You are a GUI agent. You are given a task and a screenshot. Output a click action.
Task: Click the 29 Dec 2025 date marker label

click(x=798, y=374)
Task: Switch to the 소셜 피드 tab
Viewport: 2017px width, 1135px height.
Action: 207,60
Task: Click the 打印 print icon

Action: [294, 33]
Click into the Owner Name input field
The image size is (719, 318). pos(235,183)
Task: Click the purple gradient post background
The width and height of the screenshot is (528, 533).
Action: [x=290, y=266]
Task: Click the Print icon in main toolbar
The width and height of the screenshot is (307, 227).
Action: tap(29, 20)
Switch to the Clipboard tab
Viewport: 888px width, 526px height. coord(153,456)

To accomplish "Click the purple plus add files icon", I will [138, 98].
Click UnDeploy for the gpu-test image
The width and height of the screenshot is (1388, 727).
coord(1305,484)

===============

Repeat word for word the lines running from the line containing "Task: Click the purple" to the end of the entries above, inclusive.

RESULT OF THE EXERCISE.
Task: Click the purple gradient post background
The width and height of the screenshot is (528, 533).
Action: [x=290, y=266]
Task: Click the Print icon in main toolbar
The width and height of the screenshot is (307, 227).
Action: tap(29, 20)
Switch to the Clipboard tab
Viewport: 888px width, 526px height. coord(153,456)

To accomplish "Click the purple plus add files icon", I will [138, 98].
Click UnDeploy for the gpu-test image
The width and height of the screenshot is (1388, 727).
coord(1305,484)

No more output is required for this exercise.